Il est vrai, vous l'avez rappelé, que, sous l'impulsion de M. Premier ministre et sous l'autorité des deux ministres que je viens de citer, le Gouvernement conduit une politique déterminée et vigilante en faveur du développement du marché des médicaments génériques.
Il a d'abord donné une base légale à toutes les mesures en en fixant la définition dans le code de la santé publique.
Le décret d'application précisant certaines critères scientifiques - vous l'avez évoqué - a été examiné par le Conseil d'Etat le 29 janvier. Il pourra donc être publié dans les tout prochains jours.
M. Gérard Delfau. C'est une bonne nouvelle, madame le ministre !
Mme Anne-Marie Couderc, ministre délégué. Je le crois.
Ce décret confie à l'Agence du médicament la responsabilité d'établir des listes de génériques scientifiquement validées, qui pourront servir de référence à toutes les actions dans ce domaine.
Les génériques font l'objet à la demande de MM. Jacques Barrot et Hervé Gaymard, d'une attention particulière de l'agence dans son action de contrôle et d'inspection.
Enfin, sur le plan économique, les prix des génériques sont fixés 20 % à 30 % en dessous du prix du princeps, ce qui doit contribuer, bien entendu, à la maîtrise des dépenses.
Ces différentes mesures permettent de conforter les initiatives de plusieurs acteurs dans ce domaine. La liste établie par l'agence constitue une référence commune. En outre, les génériques ne seront admis au remboursement par l'assurance maladie que s'ils adoptent un nom qui les distingue, soit en apposant le suffixe « Gé », soit en se présentant sous le nom de la molécule qui leur est commune, assorti d'une marque. Voilà qui répond à votre préoccupation, monsieur le sénateur !
Cette mesure de publicité permettra d'orienter les choix vers ces médicaments moins chers.
Toutes ces mesures encadrent le développement harmonieux des génériques, qui sont des médicaments comme les autres sur le plan de la santé publique.
M. Gérard Delfau.
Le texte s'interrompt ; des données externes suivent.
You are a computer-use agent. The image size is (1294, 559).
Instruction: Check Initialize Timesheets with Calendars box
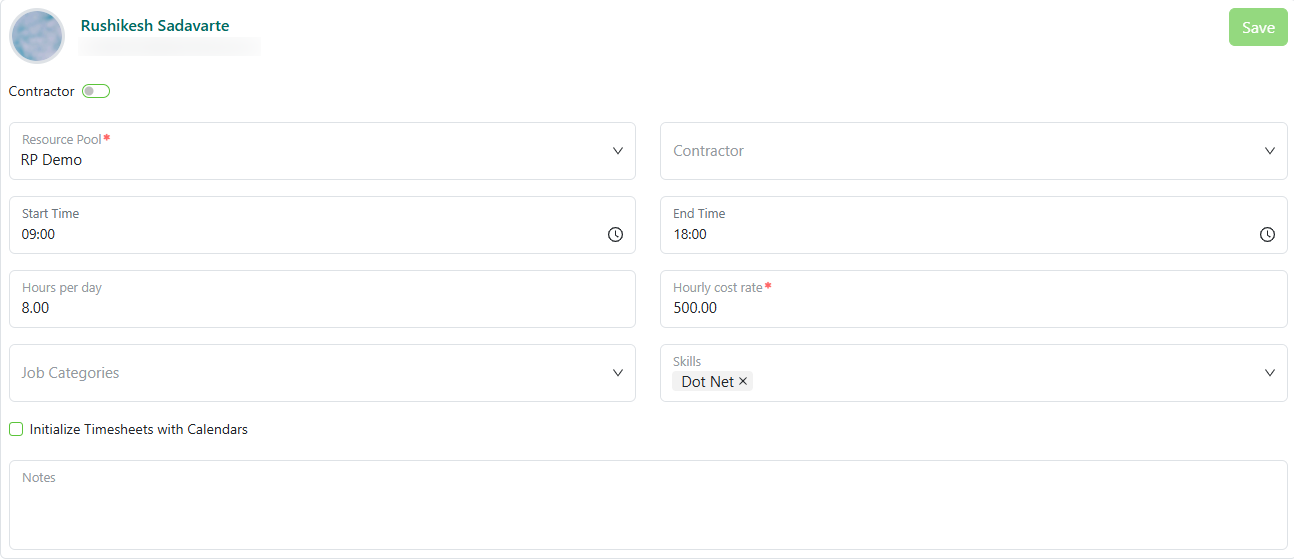pos(16,429)
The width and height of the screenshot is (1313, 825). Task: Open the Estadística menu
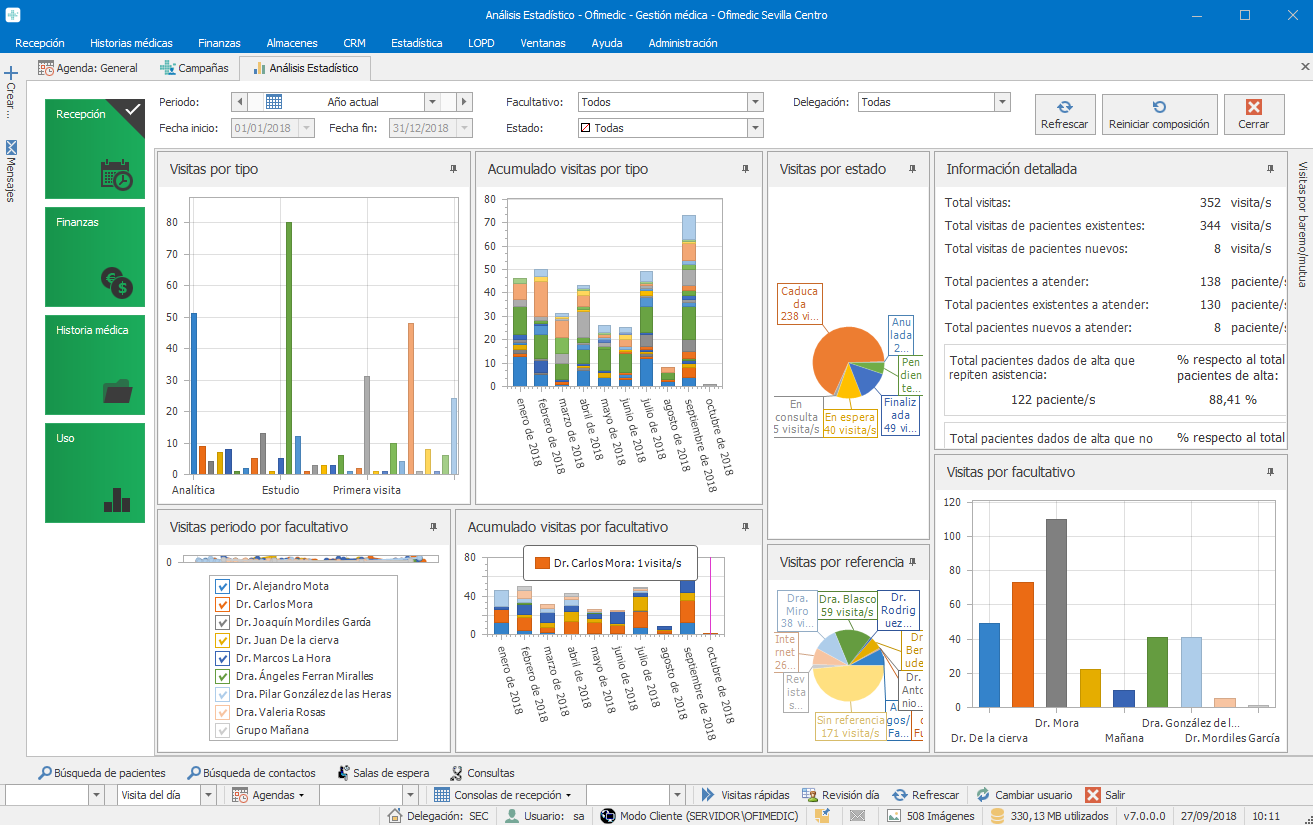pyautogui.click(x=416, y=43)
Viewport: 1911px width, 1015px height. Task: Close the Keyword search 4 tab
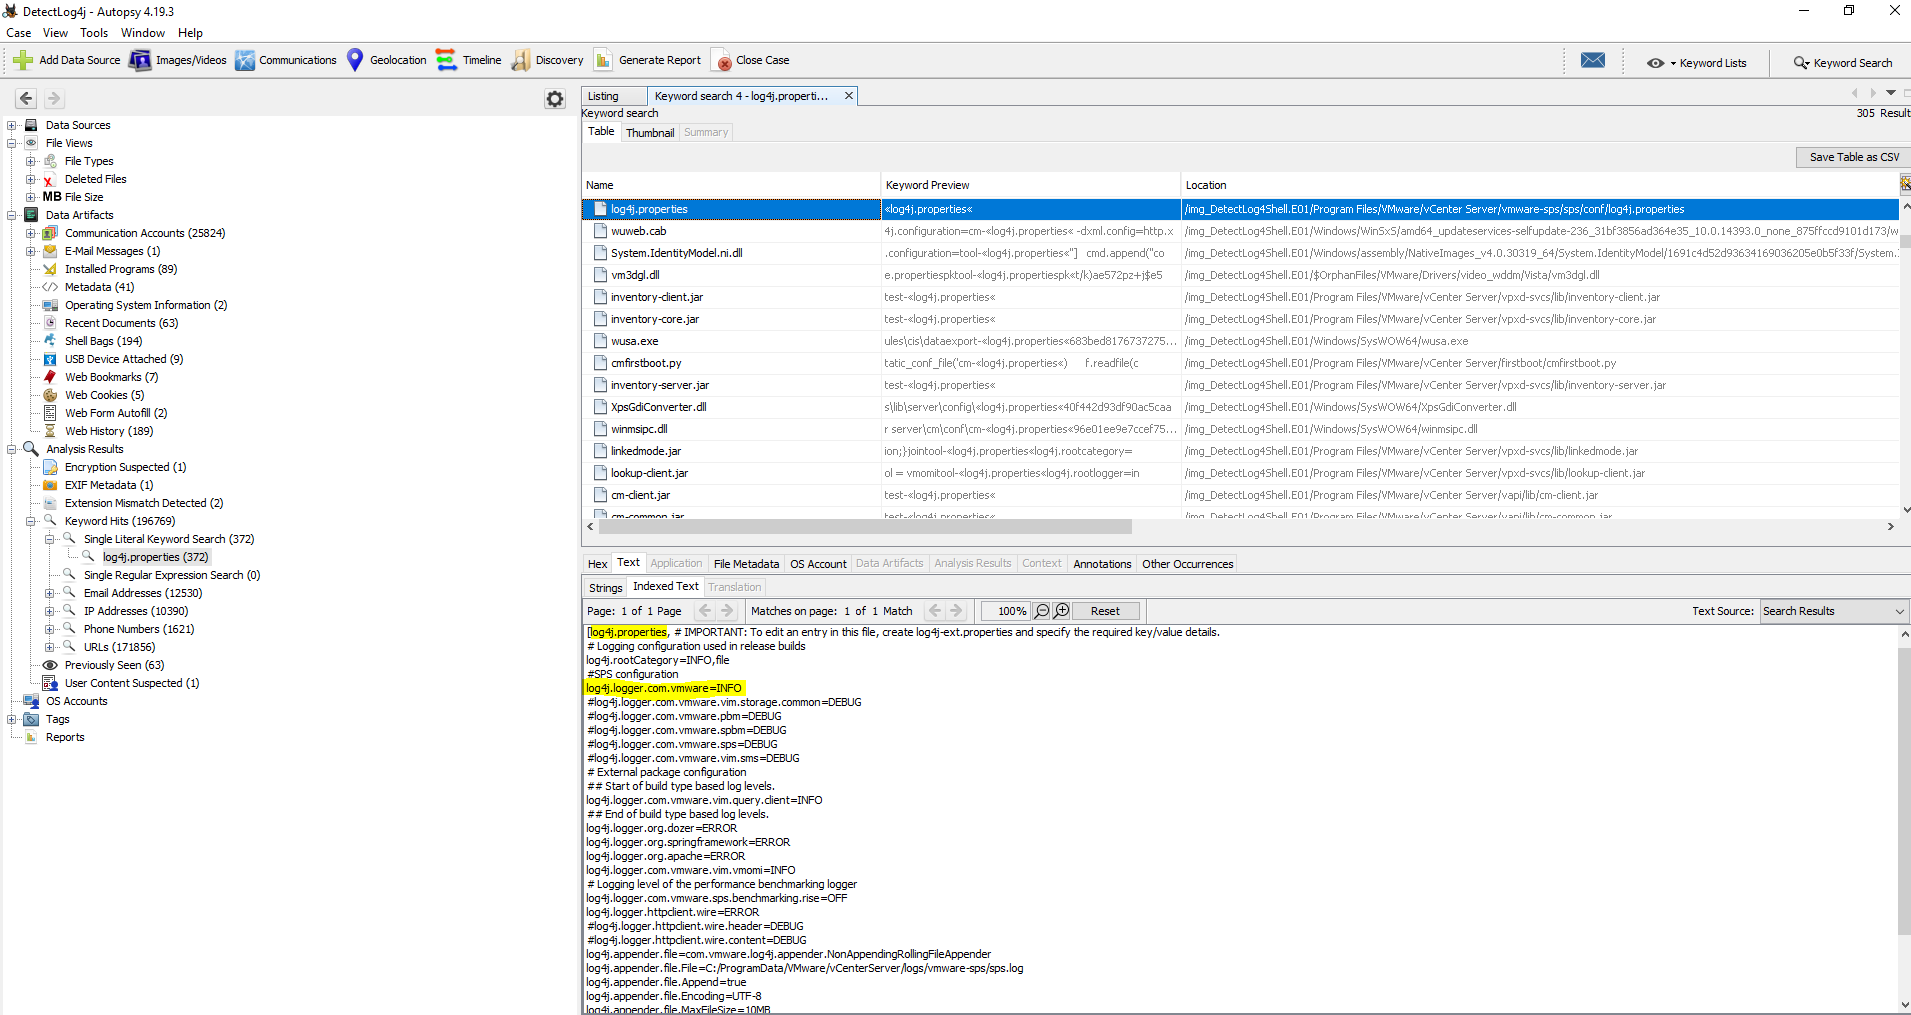click(849, 96)
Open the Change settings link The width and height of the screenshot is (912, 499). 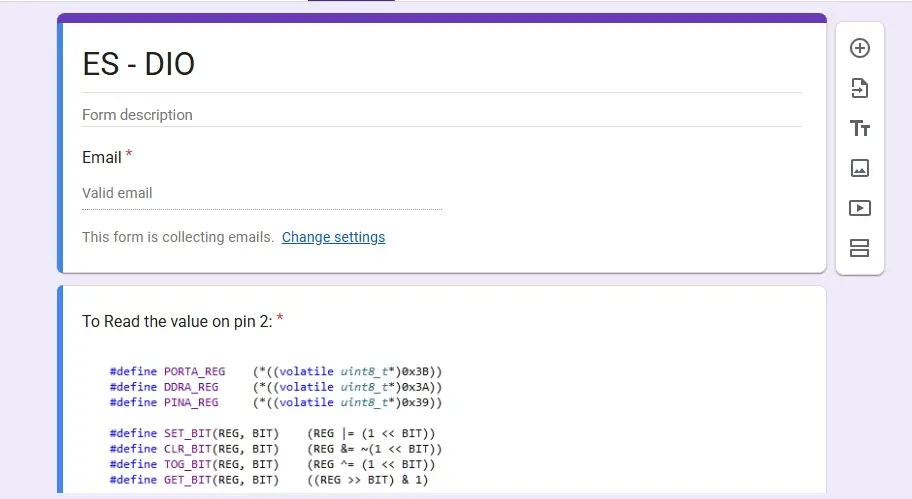[333, 237]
Je demande la parole.
M. le président. La parole est à M. Delfau.
M. Gérard Delfau. Madame le ministre, comptez-vous avancer sur l'autre point très important, à savoir le droit de substitution des pharmaciens ?
M. le président. C'est une nouvelle question, mon cher collègue. Je suggère à Mme le ministre, si elle en est d'accord, d'y répondre par écrit.
Mme Anne-Marie Couderc, ministre délégué. Tout à fait, monsieur le président.